The writer was famously unkempt with an unruly beard - a very different look to the clean-shaven Harry Potter star.
But Radcliffe said he had no qualms about his looks after James Franco portrayed Ginsberg in 2010's Howl.
He told the BBC: "Any criticism of me not looking right for the part - well, James Franco is way too good-looking to play Allen Ginsberg."
Radcliffe, 22, will play a young Ginsberg in the forthcoming thriller Kill Your Darlings.
The film is based on the true story of the murder of David Kammerer, an event that united the beat poet Jack Kerouac and William Burroughs at Columbia University in 1944.
Principal photography for the film starts on 12 March in New York.
Ginsberg, famed for his 1957 poem Howl, was one of the leading figures of the 1950s beat generation of US artists.
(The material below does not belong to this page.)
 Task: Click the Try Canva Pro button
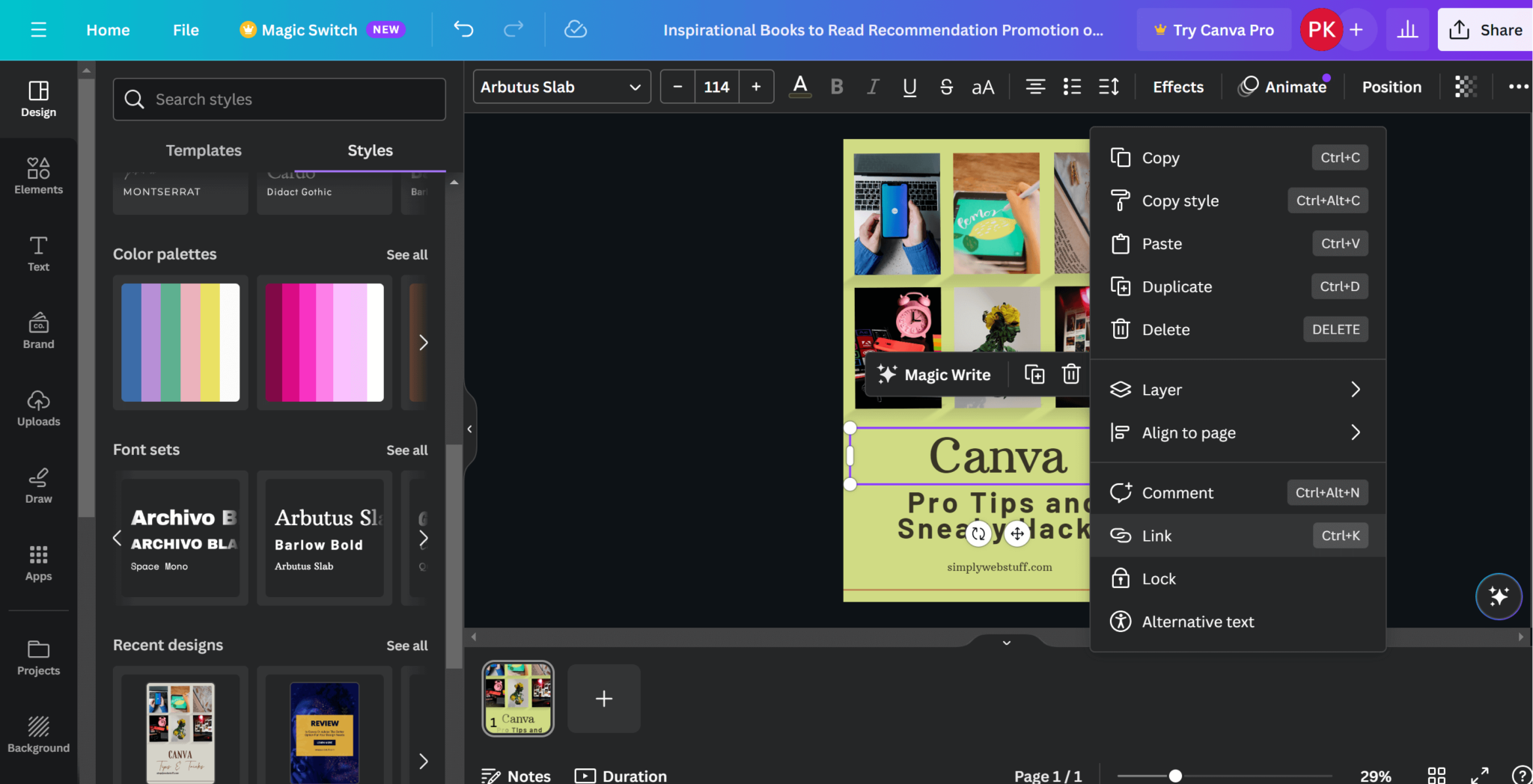point(1213,30)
The beat writers rejected materialism and conformity and promoted personal freedom and the use of mind-altering drugs.
Ginsberg has previously been played by comedian David Cross in the 2007 film I'm Not There; and Franco, whose film dramatised the obscenity trial surrounding Howl.
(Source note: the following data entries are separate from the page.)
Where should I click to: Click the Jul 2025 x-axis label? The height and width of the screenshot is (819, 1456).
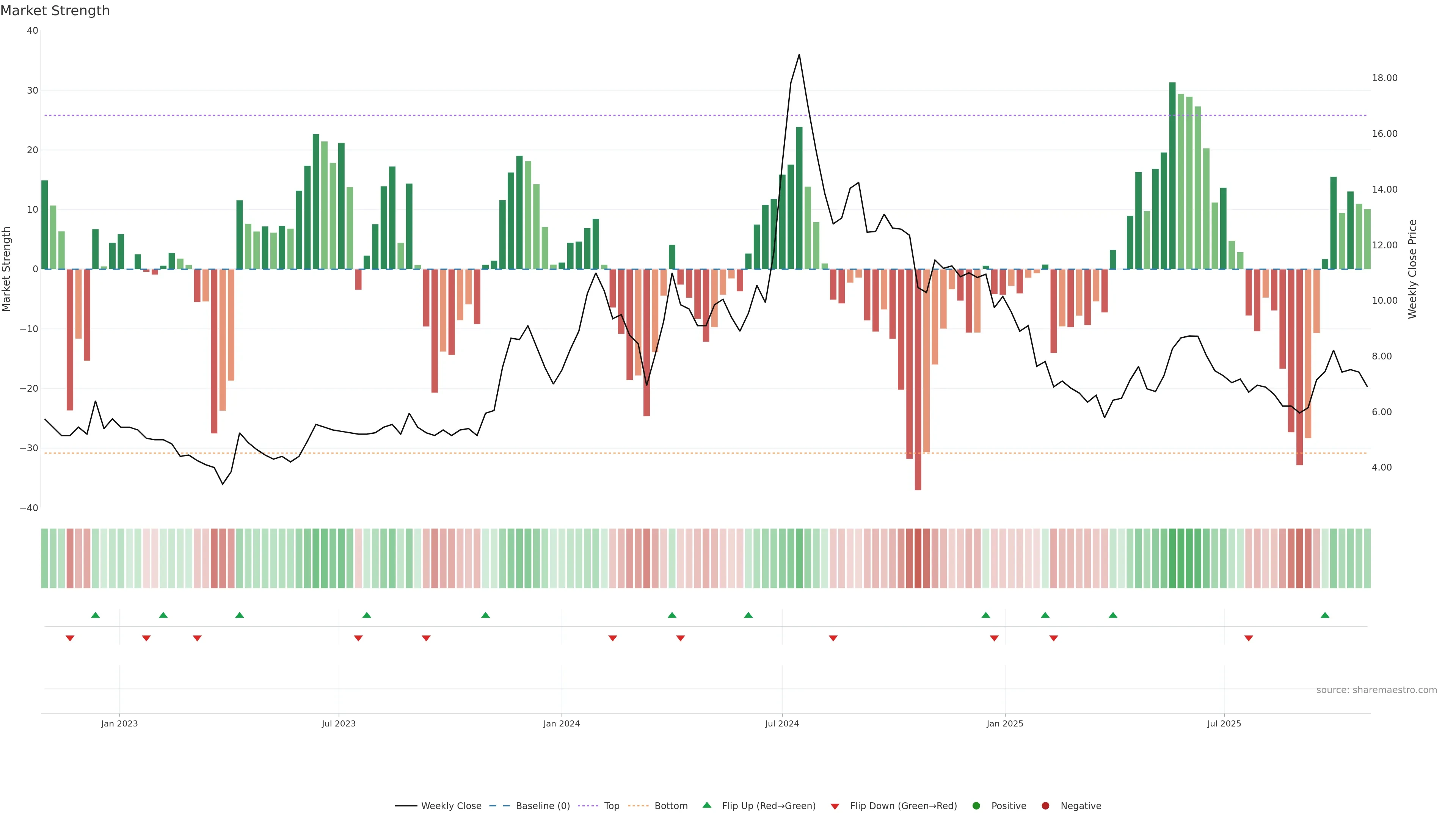[1224, 723]
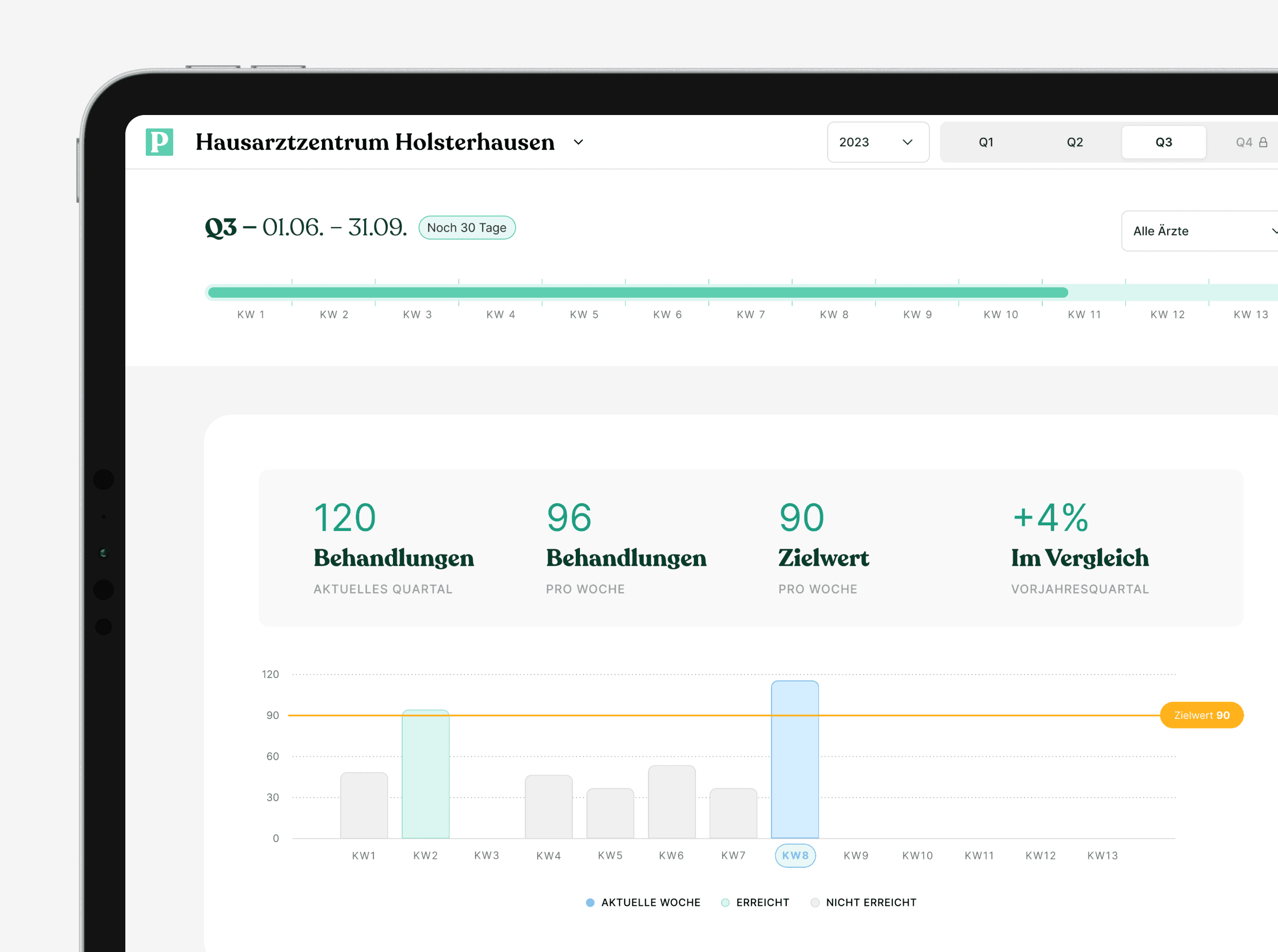This screenshot has width=1278, height=952.
Task: Switch to the Q1 tab
Action: coord(986,142)
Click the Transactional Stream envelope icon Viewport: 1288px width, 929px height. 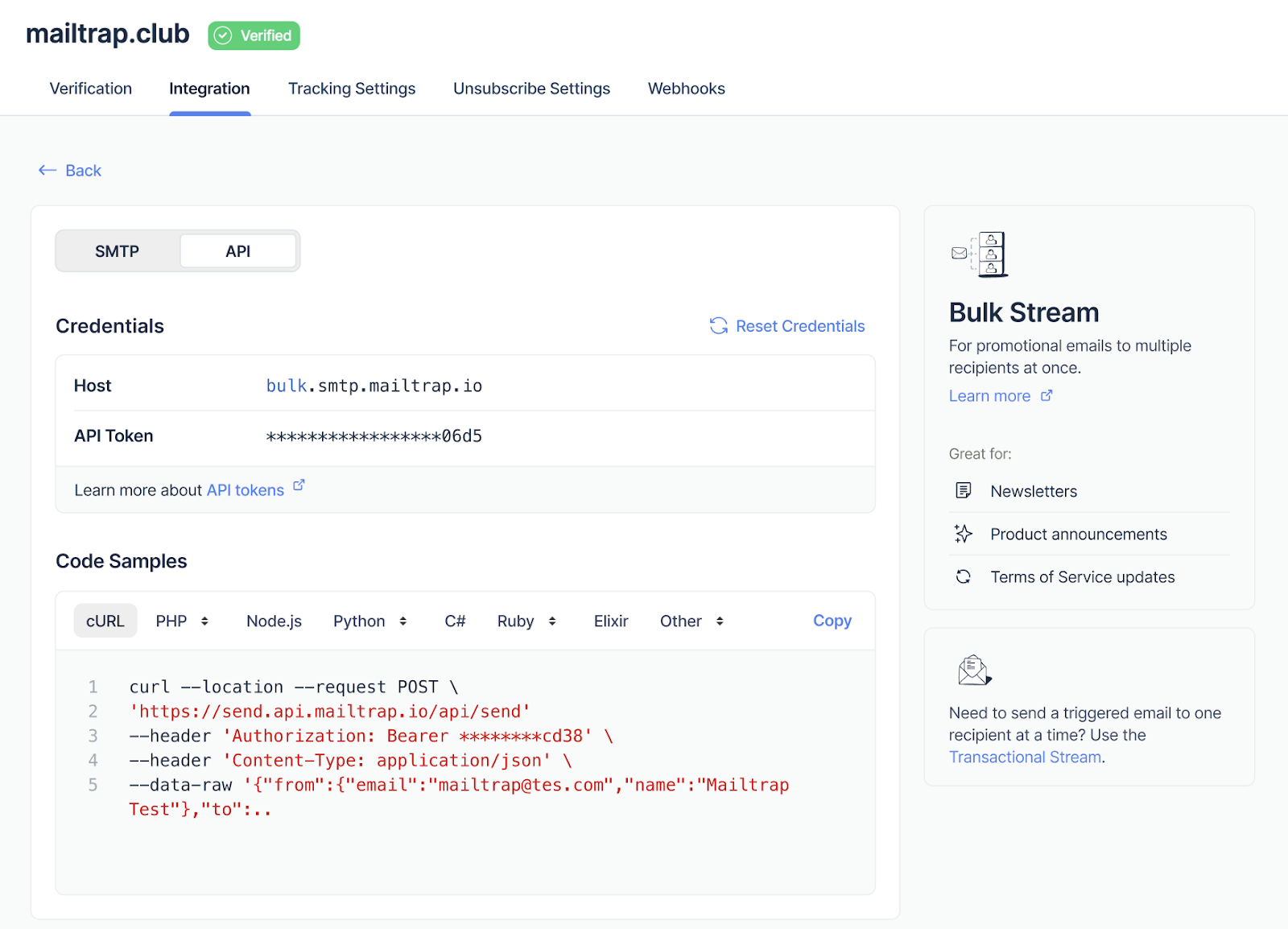click(x=972, y=670)
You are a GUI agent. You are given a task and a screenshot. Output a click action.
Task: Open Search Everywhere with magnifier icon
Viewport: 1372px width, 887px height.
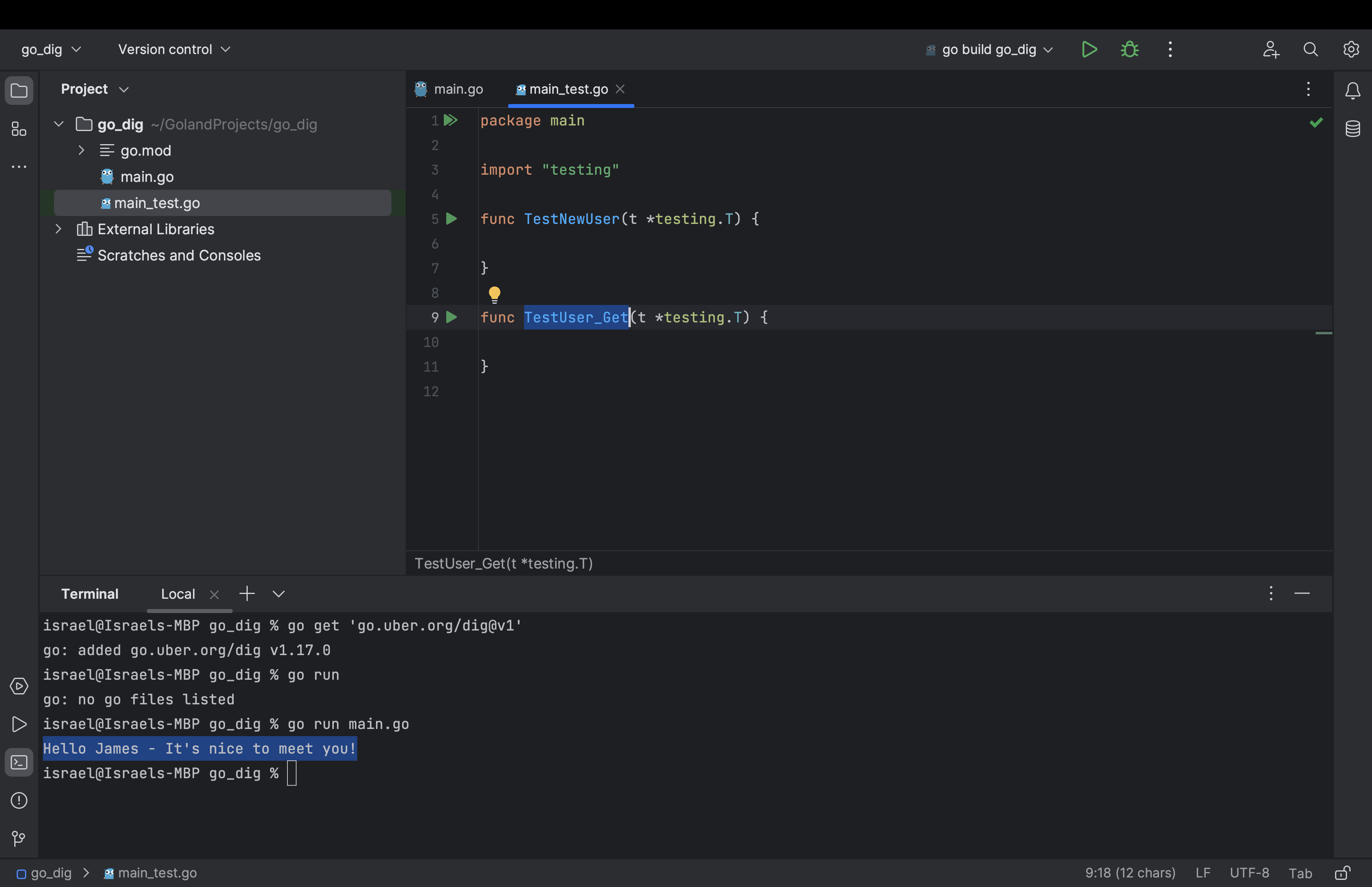[x=1310, y=50]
Radcliffe told BBC News: "I won't watch any of them because I'm a terrible copycat".
Although the most famous image of the poet is as a balding 30-year-old with a full beard, Radcliffe said he would not be trying to recreate the look.
"This is a 19-year old Ginsberg," he said. "I remember somebody saying to me, 'Are you going to grow a beard?'
"No, l'm not playing him at 40. That would be weird, they wouldn't have cast me. He's 19, clean shaven and has just got into Columbia University."
The role is the latest dramatic outing for Radcliffe since the end of the successful Potter franchise.
Previously, he has stripped on stage for the play Equus and starred in a Broadway revival of the musical How to Succeed in Business Without Really Trying.
He will next be seen as a grieving husband and father in horror film, The Woman in Black, based on the long-running stage show.
Radcliffe said he was committed to showing his versatility as an actor.
"I think it's as important to me, as it is any actor who has any aspirations of having a long career," he said.
"Ultimately, I think it's about showing people that you have good taste, I suppose.
"For instance, if a Brad Pitt film comes out, I'll go and see it because, even if I know nothing about the film, I know he's got pretty good taste and it's going to be interesting at the very least.
"I suppose it's about letting people know that I'm doing the type of films they want to see."